私は素数定理に興味があり、実際に成り立つのか確かめてみたいと思いこの題材を選んだ。
素数定理とは\(π(x)\)を\(x\)以下の素数の数として
\[π(x)~x/log(x)\] と近似できることである。 \[π(x)~ \int_2^x dt/log(t) \] とするとより正確に近似出来ることも知られている。
近似を確認するためにまず必要な関数を作成する。
n以下の素数を数える関数を作るため、数xを与えたときにその数が素数か判定する関数is.primeを次のように作成した。
#xが素数か判定
is.prime <- function(x){
# xが整数ではない場合
if (x != as.integer(x)) return("xが整数でなければならない")
# x<2の場合
if (x < 2){
return("x≧2でなければならない")
}
# xが2または3
else if (x == 2 || x == 3) {
return(TRUE)
#それ以外
} else {
for (i in 2:(x-1) ){
if ((x %% i) == 0) {
return(FALSE)
}
}
return(TRUE)
}
}
次に上の関数is.primeを使いn以下の素数を全て表示る関数get.primeを作成した。
#n以下の素数を表示
get.prime <- function(n){
#n<2の場合
if (n< 2) return("n以下の素数は無い")
else {
vec <- NULL
for (i in 2:n){
if(is.prime(i) == TRUE) vec <- append(vec,i)
}
return(vec)
}
}
例えば100以下の素数を表示すると
get.prime(100)
## [1] 2 3 5 7 11 13 17 19 23 29 31 37 41 43 47 53 59 61 67 71 73 79 83
## [24] 89 97
となる。そして表示された素数を数える関数count.primeを作成した。
#n以下の素数の個数
count.prime <- function(n){
#またはn<2の場合
if (n < 2) return(0)
else {
vec <- NULL
for (i in 2:n){
if(is.prime(i) == TRUE) vec <- append(vec,i)
}
return(length(vec))
}
}
使用してみると
count.prime(100)
## [1] 25
count.prime(1000)
## [1] 168
count.prime(10000)
## [1] 1229
と正しく素数の数が表示されていることが分かる。
n以下の素数を数える関数を作ることが出来たので、ここでは実際に近似を確かめてみようと思う。 まず、ここでは1~1000までの素数を数えることにする。
n <- 1000
x <- 1:n
y <- numeric(n)
for(i in x){
y[i] <- count.prime(i)
}
次に比較する2つの関数をf,gと定義する
f <- function(x) x/log(x)
library(gsl)
g <- function(x) {expint_Ei(log(x)) - expint_Ei(log(2))}
準備が出来たので、図にして近似を確かめる。 \(π(x)\),\(x/log(x)\),\(\int_2^x dt/log(t)\)をそれぞれ赤、緑、青で表すとする。

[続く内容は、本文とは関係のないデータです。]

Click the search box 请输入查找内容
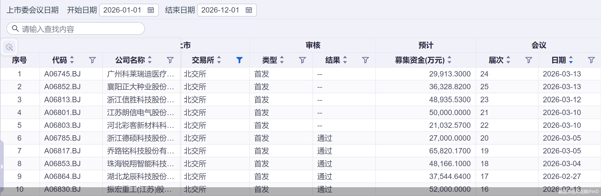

plot(x,y,xlim=c(0,1000),col=2 ,ylim=c(0,200),xlab="n", ylab="")
par(new=T)
plot(f(x),col=3, xlim=c(0,1000) ,ylim=c(0,200),ann=F)
par(new=T)
plot(g(x),col=4, xlim=c(0,1000) ,ylim=c(0,200),ann=F)
図を見ると近似されていることが確認することが出来た。
\(π(x)/f(x)\) と \(π(x)/g(x)\)についても確かめてみると
plot(x,y/f(x),col=2,xlim=c(0,1000),ylim=c(0,2),xlab="n", ylab="")
par(new=T)
plot(x,y/g(x),col=3,xlim=c(0,1000),ylim=c(0,2),ann=F)
やはり1に収束していくことが確認できた。
自ら素数を数える関数を作成し、π(x)が\(x/log(x)\)と\(\int_2^xdt/log(t)\)で近似出来ることを確認することが出来た。
図から\(\int_2^xdt/log(t)\)の方がより正確に近似出来ている事もわかった。
手作業では相当時間がかかることをRにより確かめることが出来て、素数定理が実際に成り立つことが確認できてよかった。